Package com.vaadin.browserless

Class SpringSecurityContextHandler

java.lang.Object

com.vaadin.browserless.SpringSecurityContextHandler

All Implemented Interfaces:

com.vaadin.browserless.SecurityContextHandler<org.springframework.security.core.Authentication>

public class SpringSecurityContextHandler
extends Object
implements com.vaadin.browserless.SecurityContextHandler<org.springframework.security.core.Authentication>

Spring Security implementation of SecurityContextHandler.

Manages the thread-local SecurityContext via SecurityContextHolder for multi-user test isolation.

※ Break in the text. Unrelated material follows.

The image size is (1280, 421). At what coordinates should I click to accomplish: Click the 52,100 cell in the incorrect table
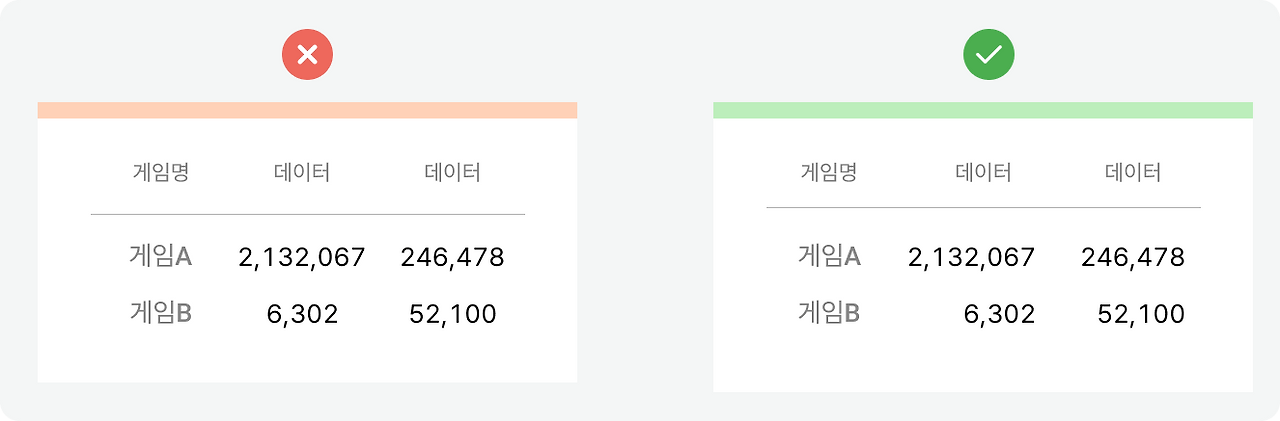click(453, 315)
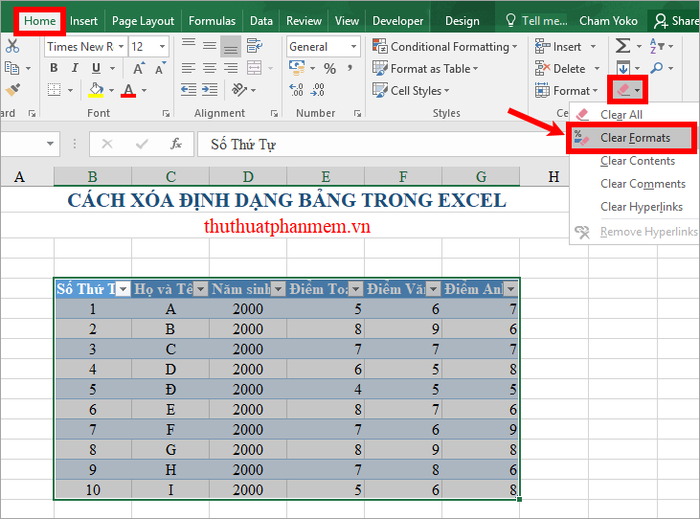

The SecurityContextHandler.setupAuthentication(Object) method expects an Authentication instance as the credentials parameter, or null for an anonymous user — in which case an AnonymousAuthenticationToken is installed (mirroring the behaviour of @WithAnonymousUser).

See Also:

• SecurityContextHandler
• SpringBrowserlessApplicationContext

Constructor Summary

Constructors

Constructor	Description
SpringSecurityContextHandler()

Method Summary

Modifier and Type	Method	Description
void	clearContext()
org.springframework.security.core.Authentication	createCredentials(String username, String... roles)	Builds an Authentication for the given username and roles, in the same shape produced by Spring Security's @WithMockUser: a UsernamePasswordAuthenticationToken carrying a User principal whose authorities are the given roles, prefixed with ROLE_ when not already prefixed.
void	restoreContext(Object snapshot)
org.springframework.security.core.context.SecurityContext	saveContext()
void	setupAuthentication(org.springframework.security.core.Authentication credentials)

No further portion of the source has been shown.